Provided passage:
But these conclusions seem flawed.

Folks of the E. community will chat about everything, and their most personal and private issues can become threads for conversation in cyberspace. Insomnia is certainly a well-explored topic. But I have yet to chat, email, etc., with members of our community who want to discuss suicide or thoughts of it. For a group researchers say are five times more interested in suicide than the general population, our community is strangely closed-mouth on the subject.

A reluctance to discuss suicide should come as no real surprise to anyone though. It may be because of a kind of confusion over what draws one to its consideration, as well as to the act itself.

Our community is all too practiced in the art of selective disclosure. We are experienced with the potential consequences to us as individuals if we make certain statements aloud. So dismissing suicide as a possible topic for conversation seems reasonable, even prudent.

Just what would reactions be to us if we began to fling personal admissions concerning thoughts of suicide about? How would our families react? Our caregivers? Wouldn't it change how people come to see us and our condition? What kinds of repercussions might we experience?

Surely the majority population feels a similar discomfort.

My own discomfort with the subject of suicide has less to do with any personal thoughts about it and more to do with the fact that it is more and more often attributed as a feature of epilepsy. A new symptom. It makes me question how reliable such studies really are. Are persons with epilepsy inclined to kill themselves at rates five times greater than the national average? If we are, shouldn't we address this? I'll take a stab at it.

As I see it, one may divide those who contemplate and/or act in favor of suicide into three groups: the compulsive, the depressives and the morbid thinkers.

The compulsives are mentally ill in a profound way. Depressives can be assisted with interventions of talk and drug therapies. Morbid thinkers, I believe, include many persons with E. because we are socially removed and used to keeping profound secrets from others about our health and well-being; and we take the kinds of powerful drugs that increase our vulnerability to such thoughts.

Task set:
**a.** From the passage on epilepsy and suicide, write out the text between "A reluctance to" and "a similar discomfort.", inclusive.
**b.** In the passage on epilepsy and suicide, into which groups are those who contemplate or act in favor of suicide divided?
**c.** State whether each statement agrees with the passage on epilepsy and suicide, answering yes or no and quoting the words that decide it: (i) Insomnia is a well-explored topic in the community. (ii) Researchers say the community is ten times more interested in suicide than the general population. (iii) Depressives can be helped with talk and drug therapies.

Source material:
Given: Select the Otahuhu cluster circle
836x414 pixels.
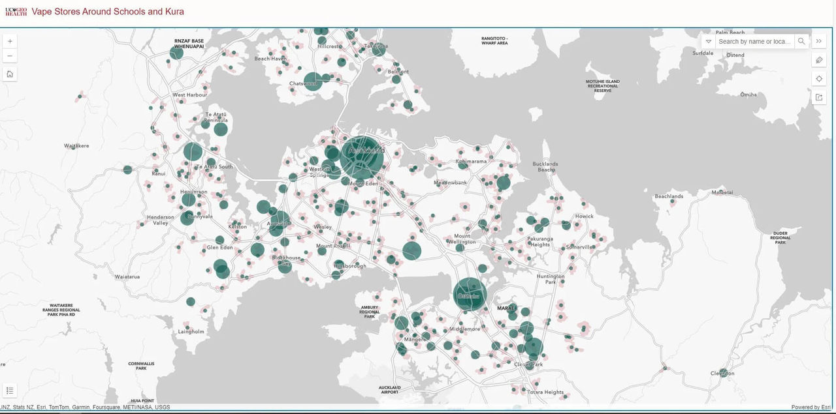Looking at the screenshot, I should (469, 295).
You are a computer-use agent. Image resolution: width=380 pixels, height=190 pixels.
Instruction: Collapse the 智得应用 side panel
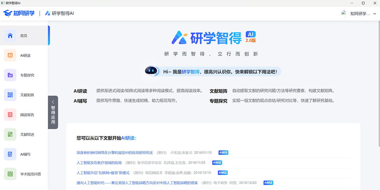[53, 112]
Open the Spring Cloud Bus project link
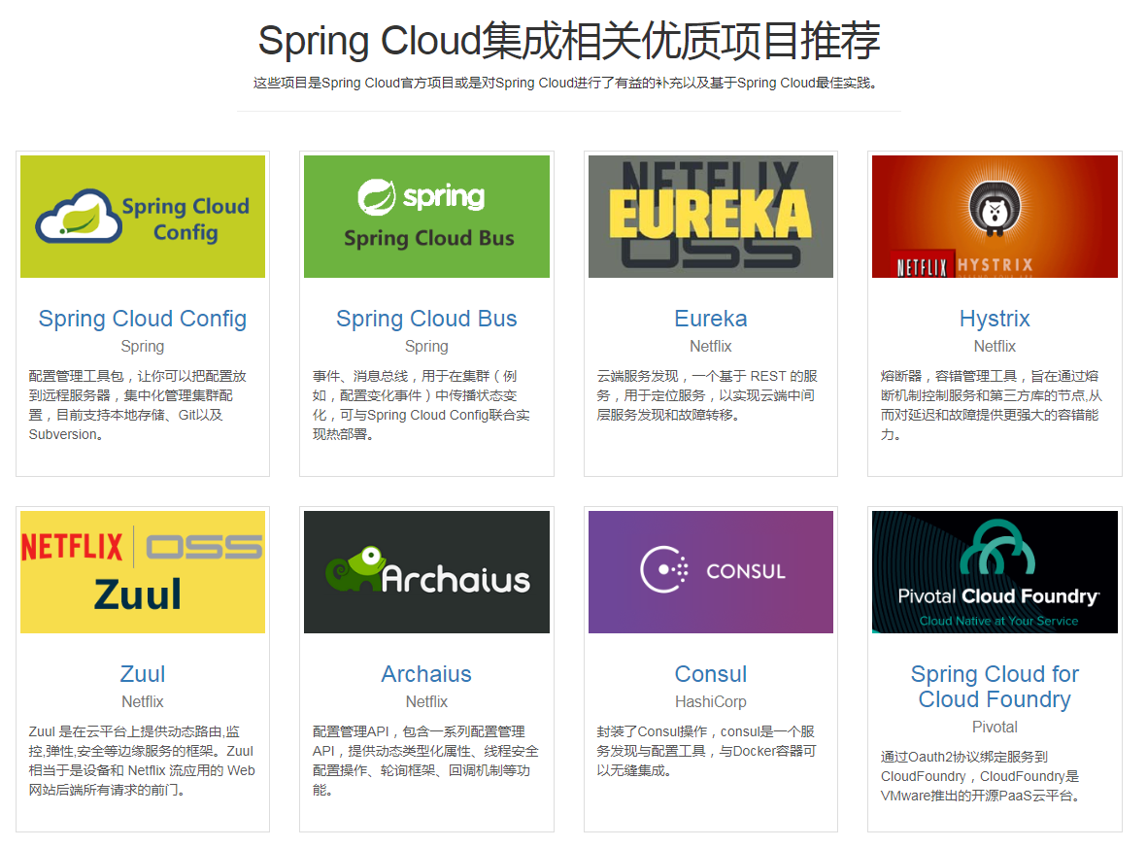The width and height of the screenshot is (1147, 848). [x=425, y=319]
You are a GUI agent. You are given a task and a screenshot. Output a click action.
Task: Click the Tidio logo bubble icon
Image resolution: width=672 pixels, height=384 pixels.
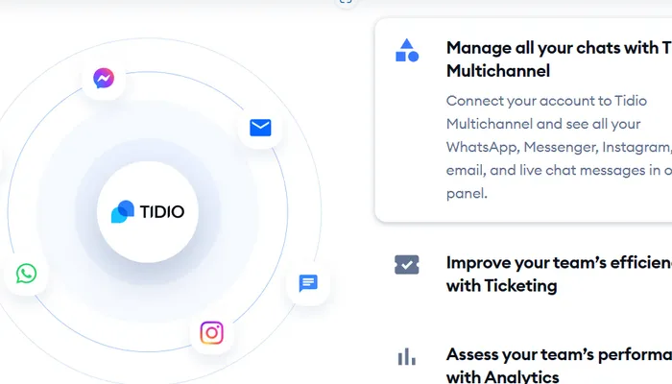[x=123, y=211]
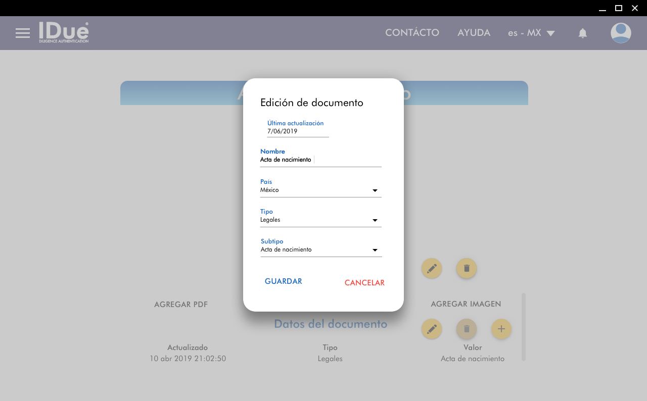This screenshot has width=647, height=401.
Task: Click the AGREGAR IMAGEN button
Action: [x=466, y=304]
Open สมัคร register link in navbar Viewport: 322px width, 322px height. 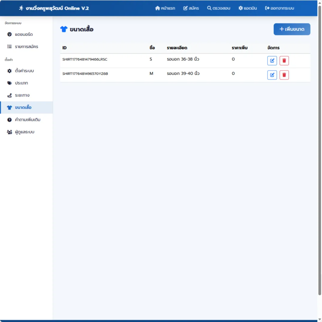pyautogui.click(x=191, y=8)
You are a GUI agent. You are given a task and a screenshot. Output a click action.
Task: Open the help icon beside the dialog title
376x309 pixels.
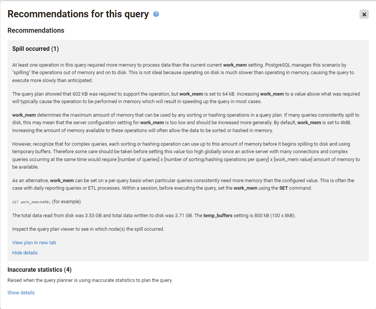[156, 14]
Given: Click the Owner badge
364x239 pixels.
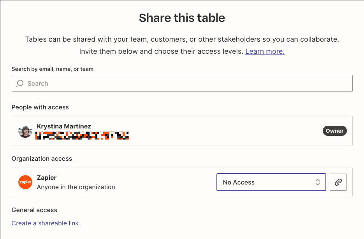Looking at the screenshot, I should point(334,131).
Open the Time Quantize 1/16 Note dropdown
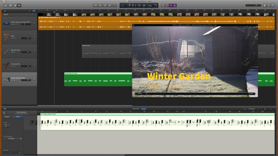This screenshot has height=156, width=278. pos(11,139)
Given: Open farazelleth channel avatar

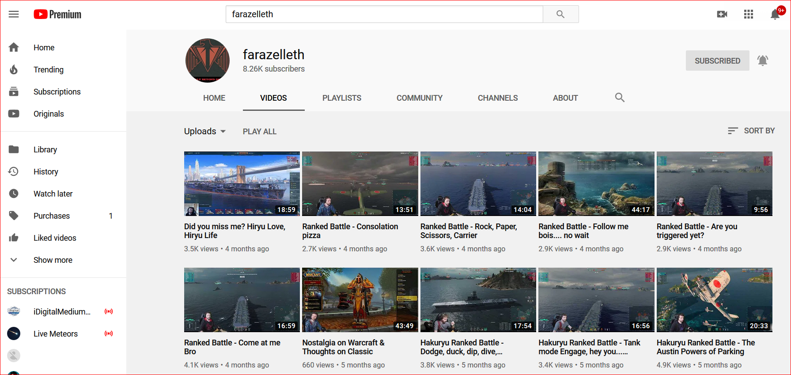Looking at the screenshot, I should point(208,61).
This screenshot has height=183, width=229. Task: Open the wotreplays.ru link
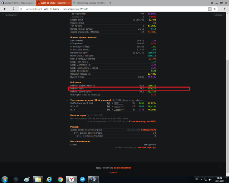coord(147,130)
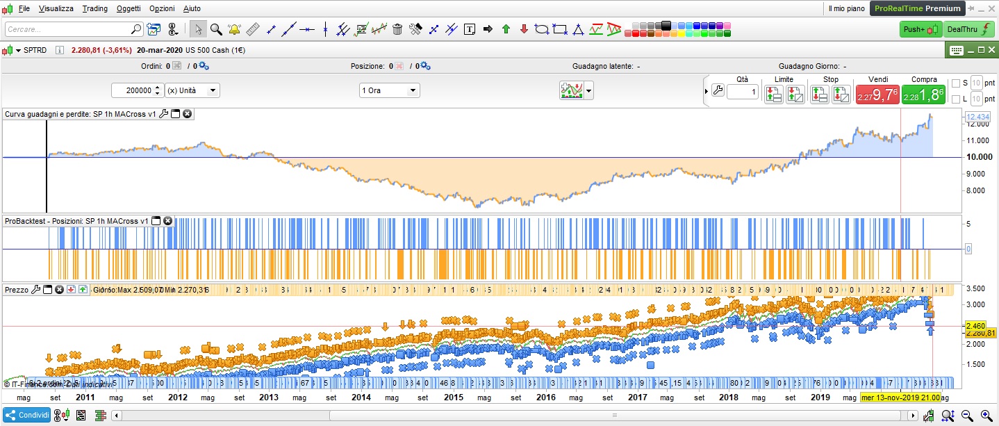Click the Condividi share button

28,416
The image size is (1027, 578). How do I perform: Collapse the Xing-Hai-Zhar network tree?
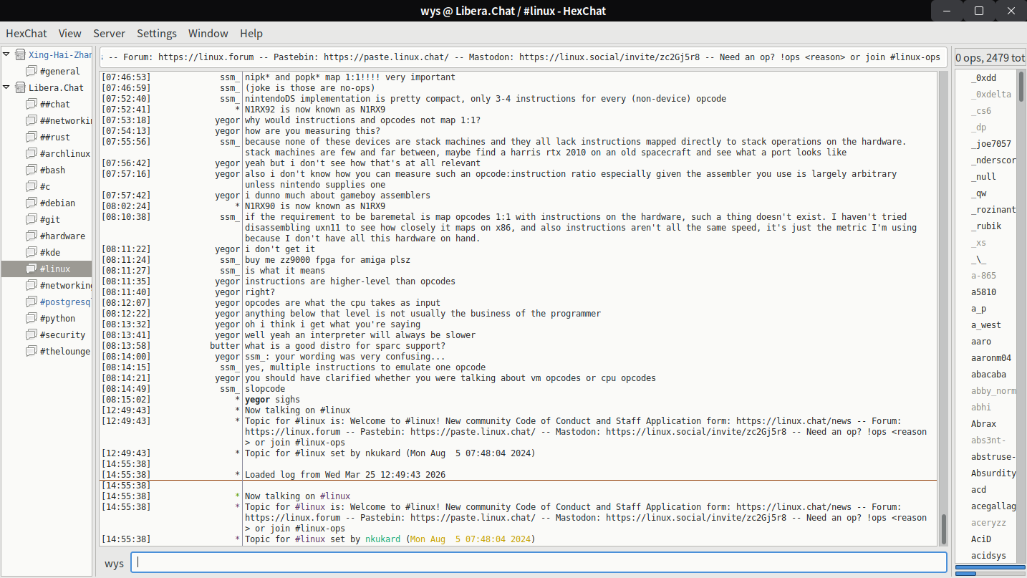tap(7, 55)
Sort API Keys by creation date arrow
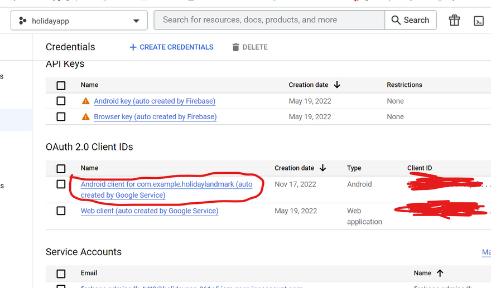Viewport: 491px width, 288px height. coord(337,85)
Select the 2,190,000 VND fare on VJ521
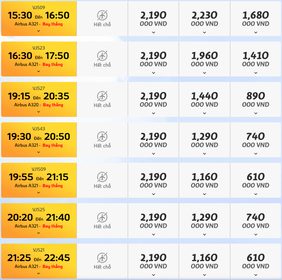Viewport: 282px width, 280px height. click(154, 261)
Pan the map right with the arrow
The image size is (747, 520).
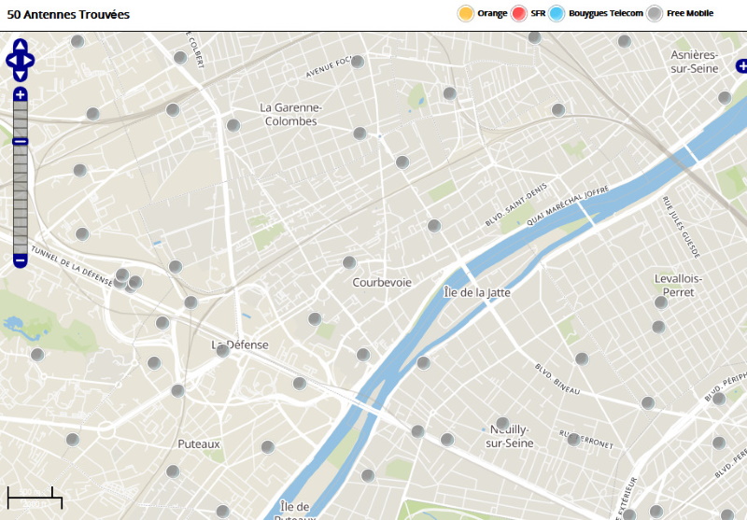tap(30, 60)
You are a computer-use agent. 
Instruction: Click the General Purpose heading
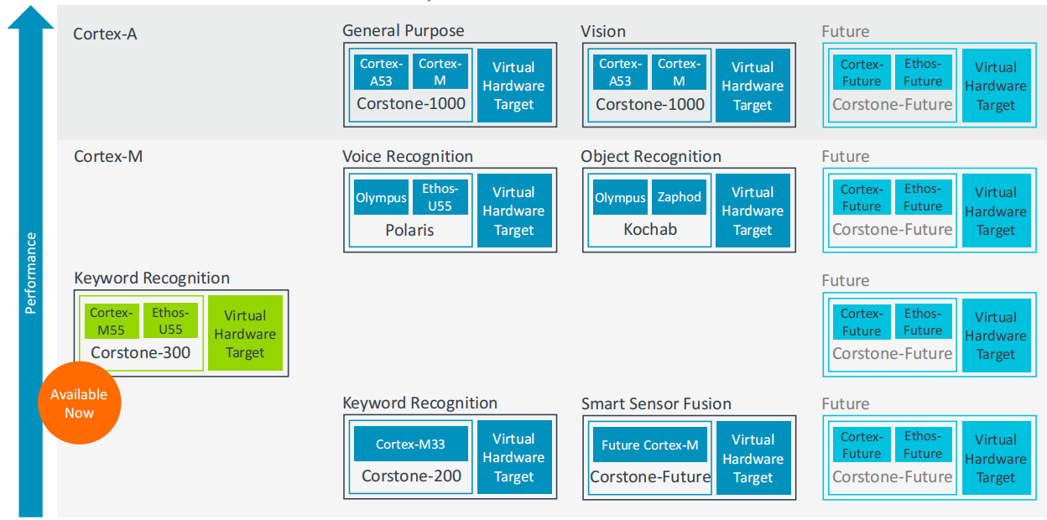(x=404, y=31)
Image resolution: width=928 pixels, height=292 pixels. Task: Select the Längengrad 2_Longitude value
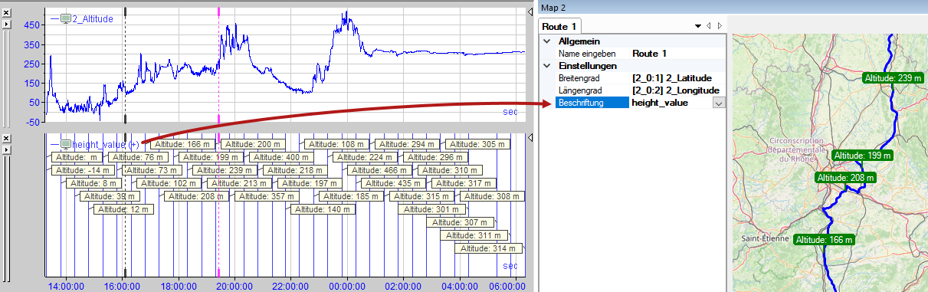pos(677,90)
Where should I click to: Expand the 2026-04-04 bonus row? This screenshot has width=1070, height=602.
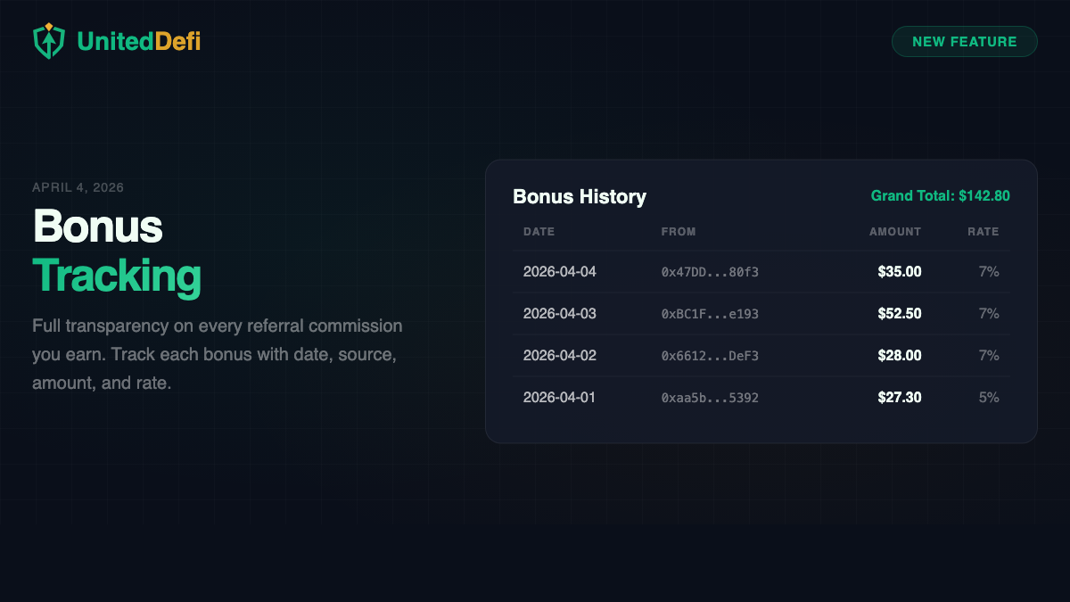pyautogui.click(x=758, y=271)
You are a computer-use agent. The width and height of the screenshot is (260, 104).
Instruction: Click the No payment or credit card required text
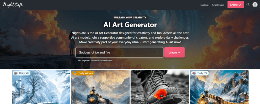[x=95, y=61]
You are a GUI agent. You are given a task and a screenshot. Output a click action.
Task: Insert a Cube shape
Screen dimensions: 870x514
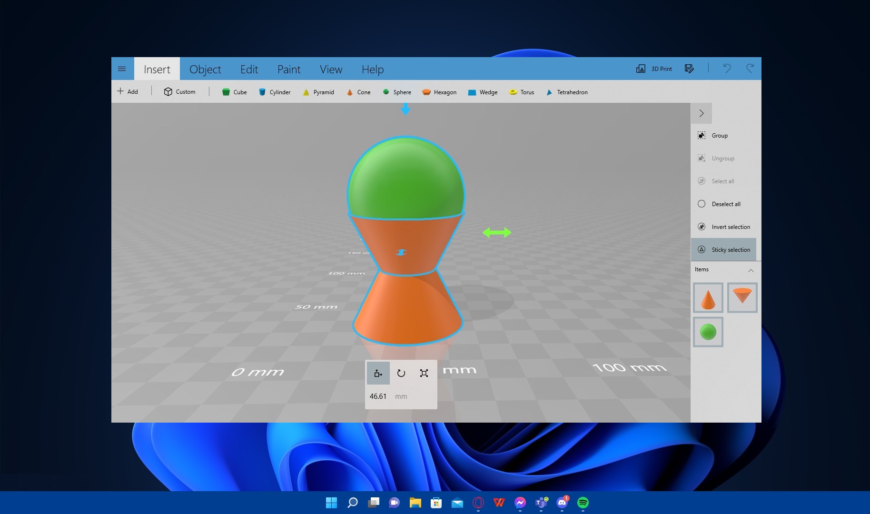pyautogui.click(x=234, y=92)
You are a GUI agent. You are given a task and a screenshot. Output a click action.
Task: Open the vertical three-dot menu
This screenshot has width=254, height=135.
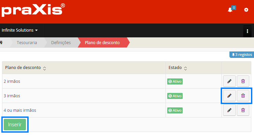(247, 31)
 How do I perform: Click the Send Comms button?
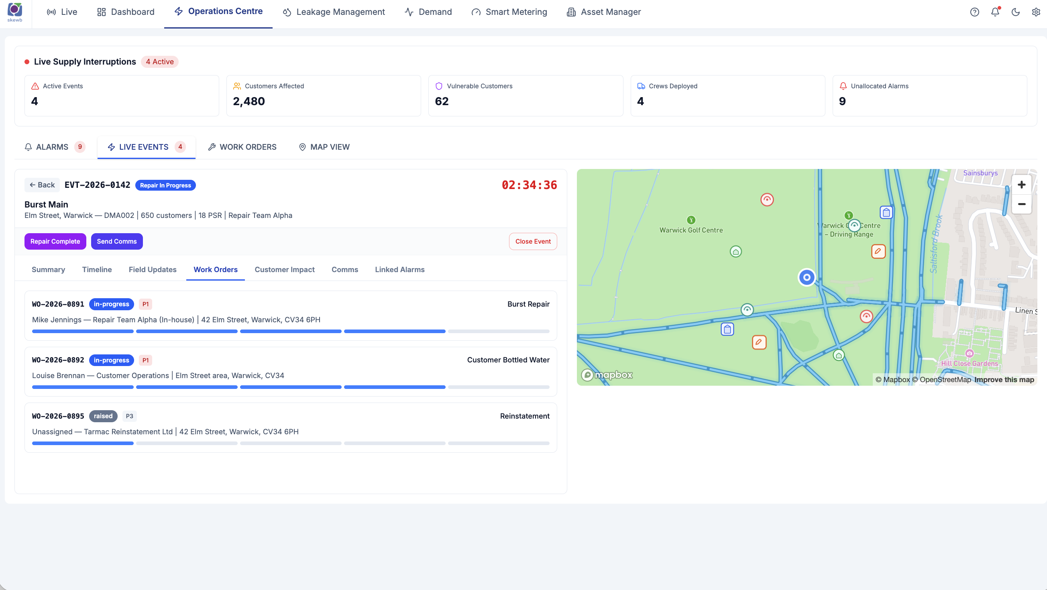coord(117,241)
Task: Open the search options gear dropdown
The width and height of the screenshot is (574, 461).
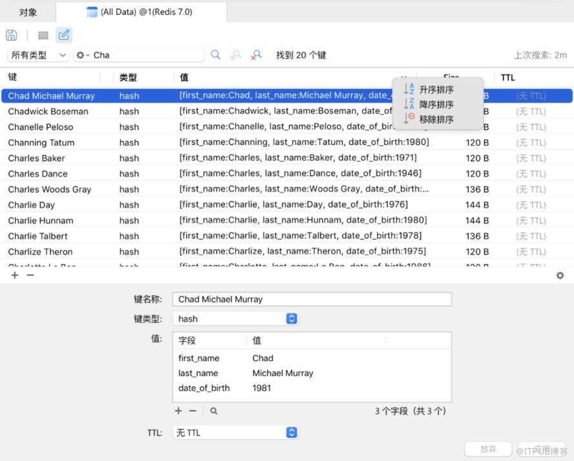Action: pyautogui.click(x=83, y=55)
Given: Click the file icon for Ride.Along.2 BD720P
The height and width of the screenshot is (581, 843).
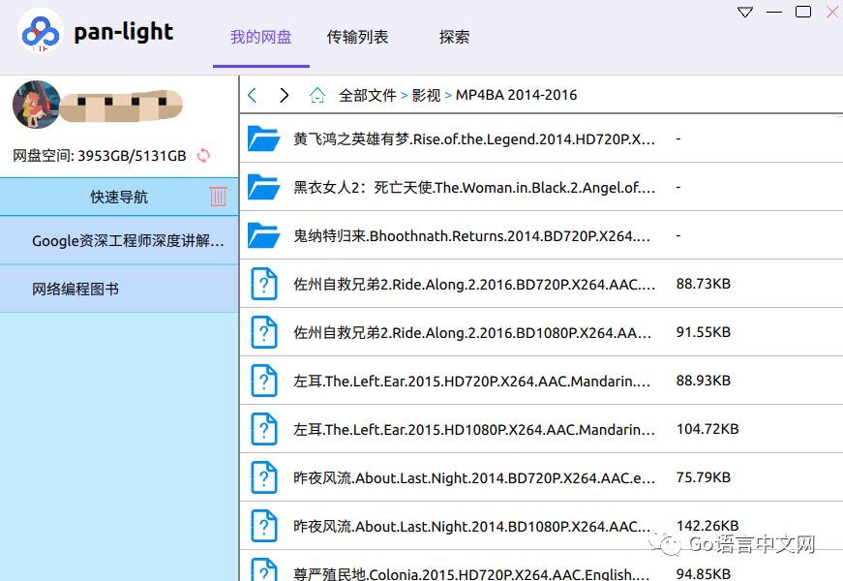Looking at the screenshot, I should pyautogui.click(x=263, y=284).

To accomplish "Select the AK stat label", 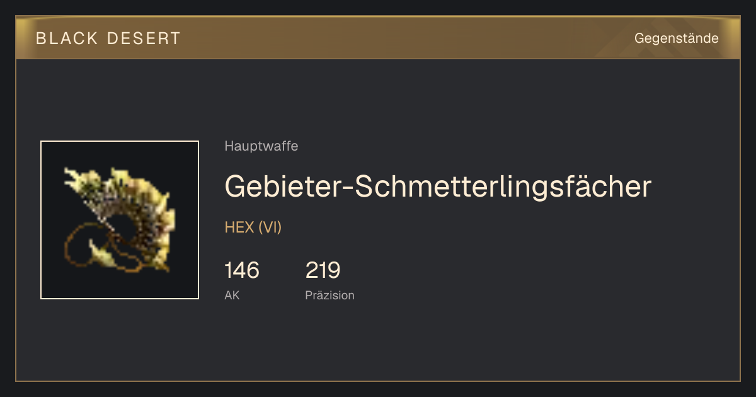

Responses to the tasks:
**a.**
A reluctance to discuss suicide should come as no real surprise to anyone though. It may be because of a kind of confusion over what draws one to its consideration, as well as to the act itself.

Our community is all too practiced in the art of selective disclosure. We are experienced with the potential consequences to us as individuals if we make certain statements aloud. So dismissing suicide as a possible topic for conversation seems reasonable, even prudent.

Just what would reactions be to us if we began to fling personal admissions concerning thoughts of suicide about? How would our families react? Our caregivers? Wouldn't it change how people come to see us and our condition? What kinds of repercussions might we experience?

Surely the majority population feels a similar discomfort.

**b.** Three groups: the compulsive, the depressives and the morbid thinkers.

**c.**
(i) Yes: "Insomnia is certainly a well-explored topic."
(ii) No: "five times more interested in suicide than the general population"
(iii) Yes: "Depressives can be assisted with interventions of talk and drug therapies."